> [STATED GOAL] Recast the rows as a JSON list of strings, one string per line, starting with the line that contains "The width and height of the screenshot is (1389, 868)." and continuing through the line that contains "click(x=1307, y=317)", with both of those lines included and blank lines left out. Leave the pictures out of the answer.

> [ITEMS]
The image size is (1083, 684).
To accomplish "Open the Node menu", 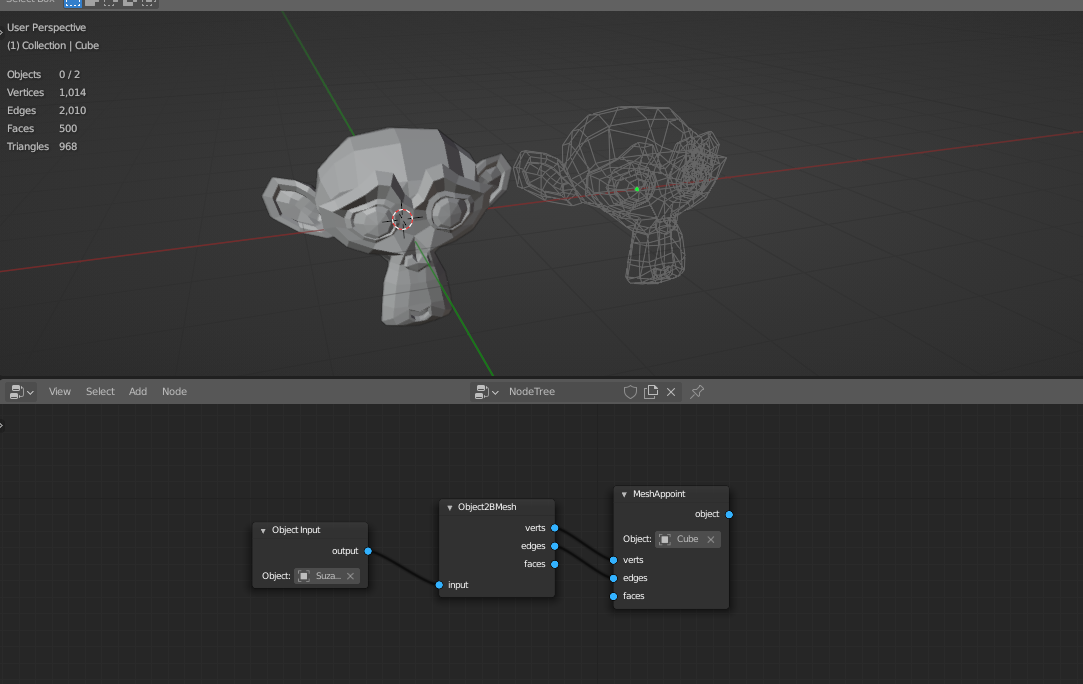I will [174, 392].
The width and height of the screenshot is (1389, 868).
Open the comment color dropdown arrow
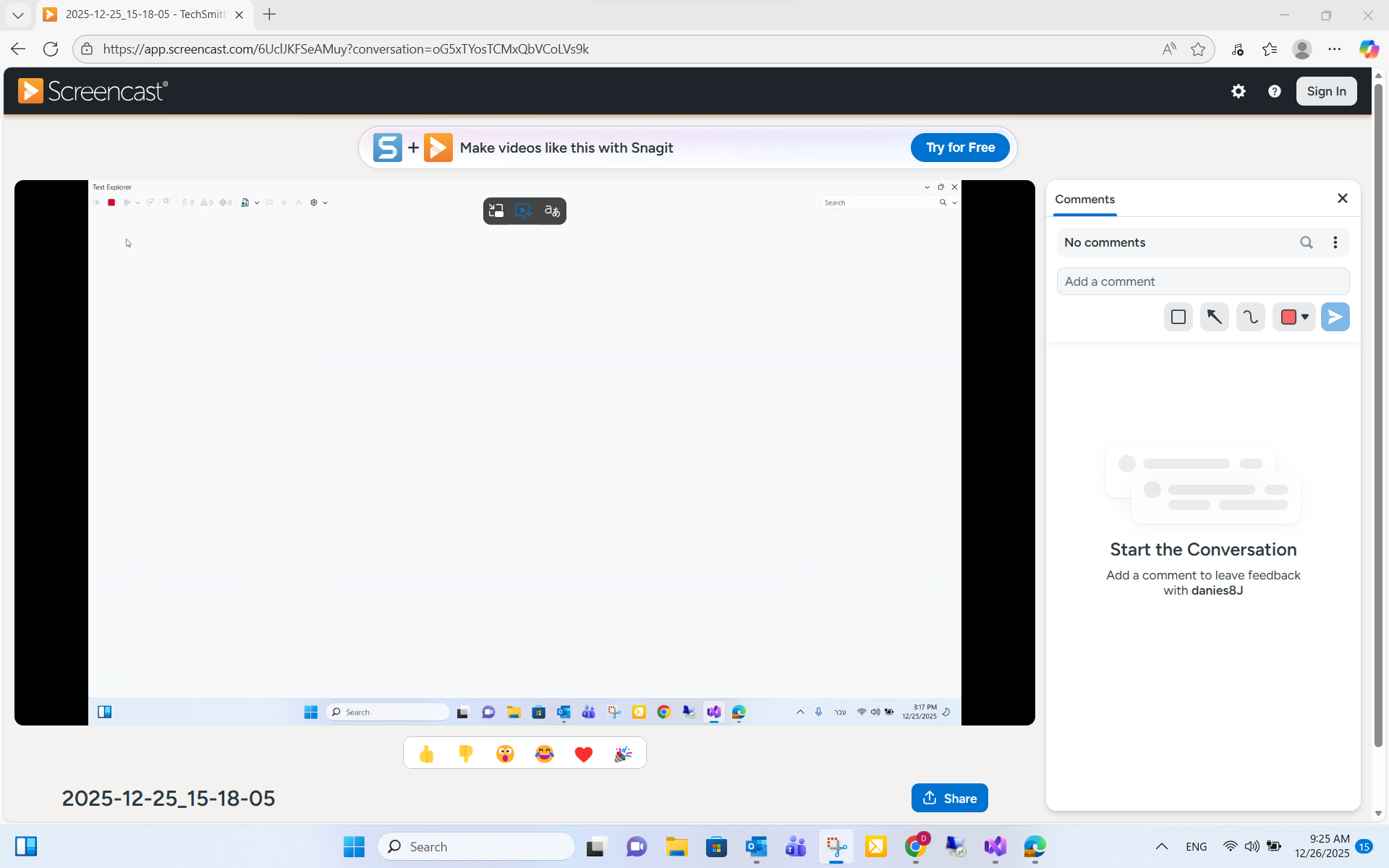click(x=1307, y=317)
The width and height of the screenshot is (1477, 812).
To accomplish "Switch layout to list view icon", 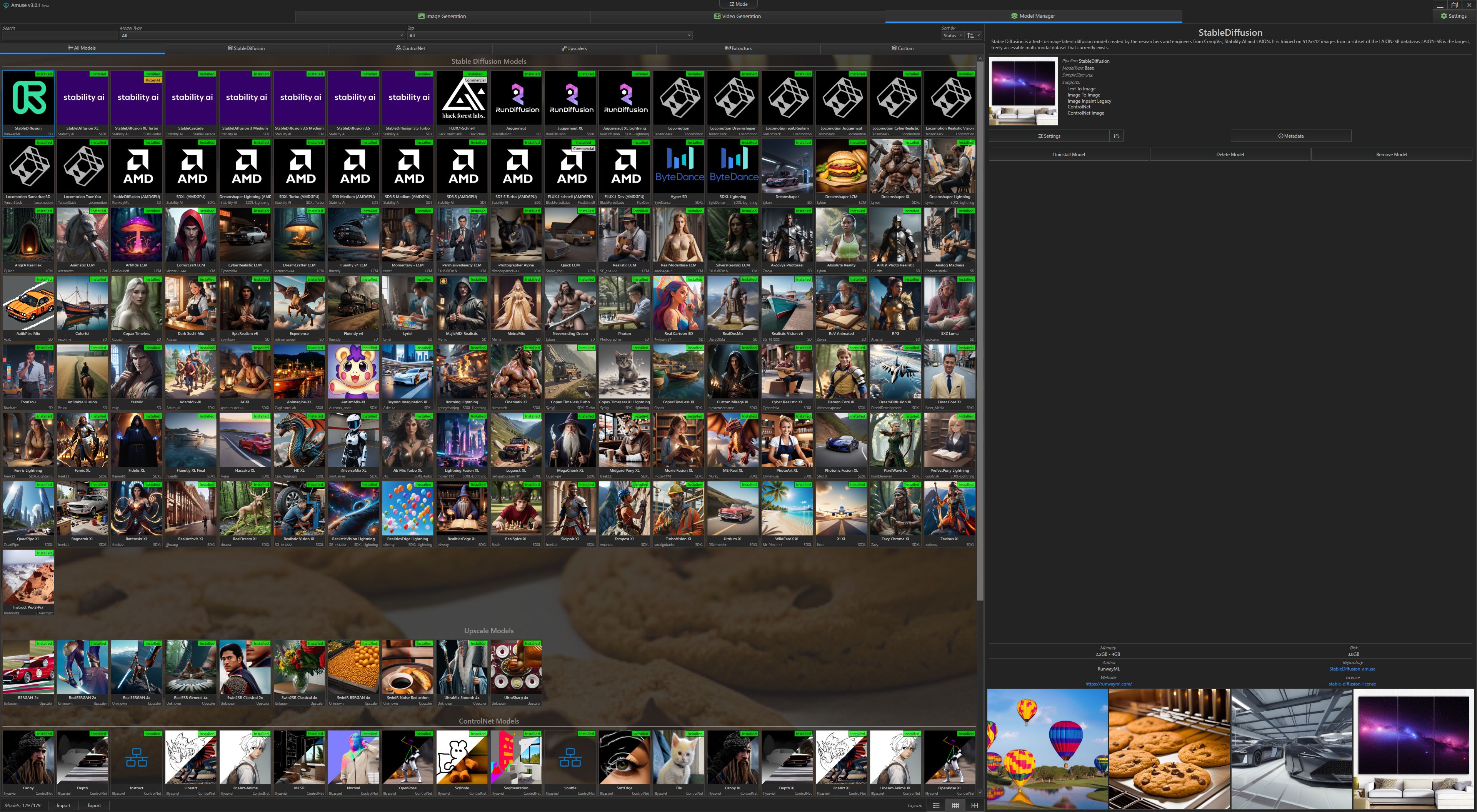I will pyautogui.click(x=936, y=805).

> [RESULT OF THIS TASK]
[
  "The width and height of the screenshot is (1389, 868).",
  "Open the comment color dropdown arrow",
  "click(x=1307, y=317)"
]